Both of Dr. Eric Smith’s grandmothers died of stroke.
“I recall my parents making tough decisions and advocating on their behalf because both of them had strokes that affected their speaking,” says the University of Calgary researcher.
“That was one of the experiences that made me realize how terrible a problem stroke is, and how much more we need to learn and do to help people who’ve been affected by stroke.”
Today Dr. Smith is engaged in a unique study aimed at shedding light on one of the most devastating consequences of stroke: dementia.

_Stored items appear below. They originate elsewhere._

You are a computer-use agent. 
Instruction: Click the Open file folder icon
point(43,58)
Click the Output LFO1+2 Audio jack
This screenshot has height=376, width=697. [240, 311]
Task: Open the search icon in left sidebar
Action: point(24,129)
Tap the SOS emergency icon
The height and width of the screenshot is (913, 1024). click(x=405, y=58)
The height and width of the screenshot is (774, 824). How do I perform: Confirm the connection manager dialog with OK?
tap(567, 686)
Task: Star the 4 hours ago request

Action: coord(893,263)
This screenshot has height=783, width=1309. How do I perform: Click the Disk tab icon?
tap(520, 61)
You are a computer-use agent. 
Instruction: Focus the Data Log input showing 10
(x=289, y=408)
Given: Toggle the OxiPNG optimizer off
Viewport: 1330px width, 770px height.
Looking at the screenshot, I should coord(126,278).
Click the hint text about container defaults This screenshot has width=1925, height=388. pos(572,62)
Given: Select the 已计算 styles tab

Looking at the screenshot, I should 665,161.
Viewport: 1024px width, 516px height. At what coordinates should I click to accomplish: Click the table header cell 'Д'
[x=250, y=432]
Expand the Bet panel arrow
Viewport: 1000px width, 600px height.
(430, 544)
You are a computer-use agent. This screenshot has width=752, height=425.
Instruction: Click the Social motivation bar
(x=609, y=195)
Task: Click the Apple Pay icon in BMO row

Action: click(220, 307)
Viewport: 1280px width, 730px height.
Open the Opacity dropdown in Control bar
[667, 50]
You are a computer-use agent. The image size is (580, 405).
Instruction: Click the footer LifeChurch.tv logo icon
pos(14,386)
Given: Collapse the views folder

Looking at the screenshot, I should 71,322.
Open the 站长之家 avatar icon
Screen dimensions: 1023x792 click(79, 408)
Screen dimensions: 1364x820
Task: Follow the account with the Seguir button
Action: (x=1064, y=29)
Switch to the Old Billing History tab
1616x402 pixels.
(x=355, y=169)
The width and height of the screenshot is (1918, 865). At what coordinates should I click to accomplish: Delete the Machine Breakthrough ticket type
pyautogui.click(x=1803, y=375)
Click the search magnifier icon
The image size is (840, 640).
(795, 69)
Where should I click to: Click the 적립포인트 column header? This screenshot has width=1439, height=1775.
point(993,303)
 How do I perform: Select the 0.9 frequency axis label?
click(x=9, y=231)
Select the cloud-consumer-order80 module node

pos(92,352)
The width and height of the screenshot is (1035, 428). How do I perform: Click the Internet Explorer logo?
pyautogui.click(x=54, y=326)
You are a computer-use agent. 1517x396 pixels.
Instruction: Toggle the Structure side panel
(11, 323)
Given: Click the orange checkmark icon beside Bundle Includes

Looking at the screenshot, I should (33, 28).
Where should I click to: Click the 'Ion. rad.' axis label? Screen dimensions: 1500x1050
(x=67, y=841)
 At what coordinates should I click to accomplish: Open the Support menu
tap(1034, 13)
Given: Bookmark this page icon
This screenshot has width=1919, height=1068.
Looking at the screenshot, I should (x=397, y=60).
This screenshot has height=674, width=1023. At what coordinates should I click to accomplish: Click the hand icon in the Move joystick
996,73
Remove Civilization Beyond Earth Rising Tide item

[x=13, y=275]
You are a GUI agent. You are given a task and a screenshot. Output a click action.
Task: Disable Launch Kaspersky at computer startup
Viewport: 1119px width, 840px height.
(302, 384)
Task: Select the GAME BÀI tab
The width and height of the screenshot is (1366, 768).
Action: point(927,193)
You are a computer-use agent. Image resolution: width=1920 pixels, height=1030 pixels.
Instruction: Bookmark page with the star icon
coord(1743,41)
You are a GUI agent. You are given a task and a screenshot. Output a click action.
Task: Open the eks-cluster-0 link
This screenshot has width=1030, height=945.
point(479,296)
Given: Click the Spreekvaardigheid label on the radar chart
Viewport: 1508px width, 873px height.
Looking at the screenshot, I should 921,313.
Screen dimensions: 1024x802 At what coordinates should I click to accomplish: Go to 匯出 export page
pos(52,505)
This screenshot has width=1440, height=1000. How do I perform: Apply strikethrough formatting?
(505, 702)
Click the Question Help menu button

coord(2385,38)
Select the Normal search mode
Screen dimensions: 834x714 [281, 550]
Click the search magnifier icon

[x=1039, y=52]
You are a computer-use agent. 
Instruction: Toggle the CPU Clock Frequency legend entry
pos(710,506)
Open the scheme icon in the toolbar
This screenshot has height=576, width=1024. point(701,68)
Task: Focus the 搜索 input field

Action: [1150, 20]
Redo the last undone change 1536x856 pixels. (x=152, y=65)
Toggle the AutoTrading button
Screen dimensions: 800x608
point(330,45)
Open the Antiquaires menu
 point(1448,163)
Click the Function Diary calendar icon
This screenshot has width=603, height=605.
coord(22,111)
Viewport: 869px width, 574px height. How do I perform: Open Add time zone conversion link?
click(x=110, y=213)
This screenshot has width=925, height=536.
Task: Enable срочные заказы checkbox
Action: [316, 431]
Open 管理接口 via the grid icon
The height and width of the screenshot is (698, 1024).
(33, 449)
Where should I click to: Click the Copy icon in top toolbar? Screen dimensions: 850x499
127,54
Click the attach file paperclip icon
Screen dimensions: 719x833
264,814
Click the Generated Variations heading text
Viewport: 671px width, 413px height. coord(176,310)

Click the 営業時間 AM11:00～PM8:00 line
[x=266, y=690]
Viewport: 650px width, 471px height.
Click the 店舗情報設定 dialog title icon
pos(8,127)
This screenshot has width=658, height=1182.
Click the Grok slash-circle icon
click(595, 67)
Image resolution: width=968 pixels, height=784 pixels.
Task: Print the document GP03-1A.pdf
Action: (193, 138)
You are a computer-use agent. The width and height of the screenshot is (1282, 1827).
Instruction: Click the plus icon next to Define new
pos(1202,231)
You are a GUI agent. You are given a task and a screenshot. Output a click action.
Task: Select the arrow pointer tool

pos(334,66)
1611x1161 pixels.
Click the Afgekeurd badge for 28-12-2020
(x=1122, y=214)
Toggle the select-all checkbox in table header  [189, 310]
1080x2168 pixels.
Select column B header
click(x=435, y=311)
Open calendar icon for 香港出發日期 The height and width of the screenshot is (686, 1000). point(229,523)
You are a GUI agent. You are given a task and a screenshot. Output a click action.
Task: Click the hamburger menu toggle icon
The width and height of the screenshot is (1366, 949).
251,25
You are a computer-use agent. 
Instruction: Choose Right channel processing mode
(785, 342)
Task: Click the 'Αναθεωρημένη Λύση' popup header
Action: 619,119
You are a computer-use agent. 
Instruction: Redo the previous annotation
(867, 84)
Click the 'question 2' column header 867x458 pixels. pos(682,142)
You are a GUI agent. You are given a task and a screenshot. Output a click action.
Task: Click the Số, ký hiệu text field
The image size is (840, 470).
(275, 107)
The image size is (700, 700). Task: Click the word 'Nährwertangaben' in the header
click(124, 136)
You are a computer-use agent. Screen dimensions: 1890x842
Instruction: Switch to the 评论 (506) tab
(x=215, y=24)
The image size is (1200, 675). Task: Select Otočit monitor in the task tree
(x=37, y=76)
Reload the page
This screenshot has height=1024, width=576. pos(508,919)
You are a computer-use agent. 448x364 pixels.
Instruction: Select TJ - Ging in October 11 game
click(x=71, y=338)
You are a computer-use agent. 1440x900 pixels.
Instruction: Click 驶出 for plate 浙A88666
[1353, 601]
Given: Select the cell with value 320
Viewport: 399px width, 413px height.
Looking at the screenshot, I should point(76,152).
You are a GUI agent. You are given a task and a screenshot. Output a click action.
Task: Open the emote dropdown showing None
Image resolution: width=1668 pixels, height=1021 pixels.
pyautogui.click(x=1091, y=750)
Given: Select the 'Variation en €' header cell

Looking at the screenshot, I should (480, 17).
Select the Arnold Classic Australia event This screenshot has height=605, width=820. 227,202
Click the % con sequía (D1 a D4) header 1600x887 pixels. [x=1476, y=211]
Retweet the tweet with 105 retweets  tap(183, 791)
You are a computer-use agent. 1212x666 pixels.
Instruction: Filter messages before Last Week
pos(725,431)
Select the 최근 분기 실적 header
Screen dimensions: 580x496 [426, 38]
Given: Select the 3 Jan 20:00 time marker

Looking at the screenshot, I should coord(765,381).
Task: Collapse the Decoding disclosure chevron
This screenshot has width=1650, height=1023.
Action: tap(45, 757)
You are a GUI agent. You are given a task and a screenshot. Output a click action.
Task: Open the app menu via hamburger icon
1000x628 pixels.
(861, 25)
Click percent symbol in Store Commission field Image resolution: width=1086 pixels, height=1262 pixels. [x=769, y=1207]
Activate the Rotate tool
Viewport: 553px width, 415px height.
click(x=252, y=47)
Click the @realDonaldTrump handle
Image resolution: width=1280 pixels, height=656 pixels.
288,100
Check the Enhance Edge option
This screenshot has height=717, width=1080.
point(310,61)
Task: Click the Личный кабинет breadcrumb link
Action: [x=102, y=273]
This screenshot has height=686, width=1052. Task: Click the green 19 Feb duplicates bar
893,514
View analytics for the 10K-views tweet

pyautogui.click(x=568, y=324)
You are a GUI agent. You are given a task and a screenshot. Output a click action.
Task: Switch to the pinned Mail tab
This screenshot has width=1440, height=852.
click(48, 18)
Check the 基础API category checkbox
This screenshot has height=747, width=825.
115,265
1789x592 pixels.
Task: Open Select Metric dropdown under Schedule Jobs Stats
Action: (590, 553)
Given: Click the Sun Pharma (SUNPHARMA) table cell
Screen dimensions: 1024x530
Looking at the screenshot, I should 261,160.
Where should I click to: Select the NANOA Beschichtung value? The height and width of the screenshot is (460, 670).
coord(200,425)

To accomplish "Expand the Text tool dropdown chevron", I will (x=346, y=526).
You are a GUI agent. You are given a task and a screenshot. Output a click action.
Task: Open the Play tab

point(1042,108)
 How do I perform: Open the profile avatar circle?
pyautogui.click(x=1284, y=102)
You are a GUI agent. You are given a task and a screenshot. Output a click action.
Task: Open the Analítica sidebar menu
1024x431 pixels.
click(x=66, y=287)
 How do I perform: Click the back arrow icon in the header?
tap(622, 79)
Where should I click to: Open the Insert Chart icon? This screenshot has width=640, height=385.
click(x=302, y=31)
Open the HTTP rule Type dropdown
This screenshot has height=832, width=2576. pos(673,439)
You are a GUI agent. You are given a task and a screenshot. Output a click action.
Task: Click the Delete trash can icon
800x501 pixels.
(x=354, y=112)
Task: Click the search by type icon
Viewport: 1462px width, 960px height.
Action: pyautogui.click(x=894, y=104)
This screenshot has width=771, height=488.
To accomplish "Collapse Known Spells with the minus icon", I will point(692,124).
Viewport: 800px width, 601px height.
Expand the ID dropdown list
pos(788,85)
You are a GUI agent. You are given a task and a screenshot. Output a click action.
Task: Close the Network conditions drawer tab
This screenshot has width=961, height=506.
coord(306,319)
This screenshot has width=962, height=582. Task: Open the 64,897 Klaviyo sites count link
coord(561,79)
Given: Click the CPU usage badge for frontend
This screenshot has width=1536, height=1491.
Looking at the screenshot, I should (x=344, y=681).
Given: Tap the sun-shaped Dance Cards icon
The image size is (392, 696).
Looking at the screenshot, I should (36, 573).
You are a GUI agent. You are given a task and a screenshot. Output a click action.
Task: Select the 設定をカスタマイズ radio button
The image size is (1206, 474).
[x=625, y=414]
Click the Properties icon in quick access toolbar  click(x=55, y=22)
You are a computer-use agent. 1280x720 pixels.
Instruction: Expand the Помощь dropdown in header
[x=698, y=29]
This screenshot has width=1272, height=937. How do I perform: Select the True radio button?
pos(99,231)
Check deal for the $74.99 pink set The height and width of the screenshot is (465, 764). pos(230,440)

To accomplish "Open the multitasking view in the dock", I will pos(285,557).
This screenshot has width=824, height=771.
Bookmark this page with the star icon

Dementia refers to problems with memory and thinking. Mild dementia can limit your ability to drive or do basic math; in its progressed stage, it can prevent you from looking after basic tasks like bathing, dressing and communicating.
About a third of all dementia is related to stroke, and the two diseases share common risk factors. So by preventing stroke, we can reduce our risk for dementia too.
Dr. Smith is focusing on covert strokes – small strokes in the brain that cause only very subtle symptoms. Covert strokes are now considered to be quite common among Canadians, and could be as likely to lead to dementia as large strokes.
“What we’re finding is that covert strokes are actually pretty common in the Canadian population. Up to 20% of people in their 70s can have one or more of these,” explains Dr. Smith.
”My research is defining this problem so that we can identify the extent to which covert strokes are predicting problems with memory and thinking, or to the risk of large strokes – or dementia. It’s the first step to developing prevention strategies and treatments for this condition.”
Dr. Smith’s PURE-MIND study is the first to focus on this area in Canada, and also among the first to look at covert strokes not just in people in their 70s and 80s, but in people aged late 30s, 40s, and 50s.
The study, supported by Heart & Stroke Foundation donors, is looking at 1,500 people aged 40 to 75. The researchers use brain scans to look for evidence that someone has had a covert stroke. Matching that information with memory tests at three-year intervals, Dr. Smith hopes to identify people in midlife who might be at risk in later life for memory and thinking problems, or dementia.
By figuring out who is at risk of dementia, Dr. Smith hopes we can do more to prevent it, through lifestyle changes and medication.
“It’s more than a coincidence that my career is in stroke research,” he says. “My family history with my grandmothers is one of the things that made me want to go into medicine for stroke, to try to help people and help other families hopefully not experience those kind of tragedies.”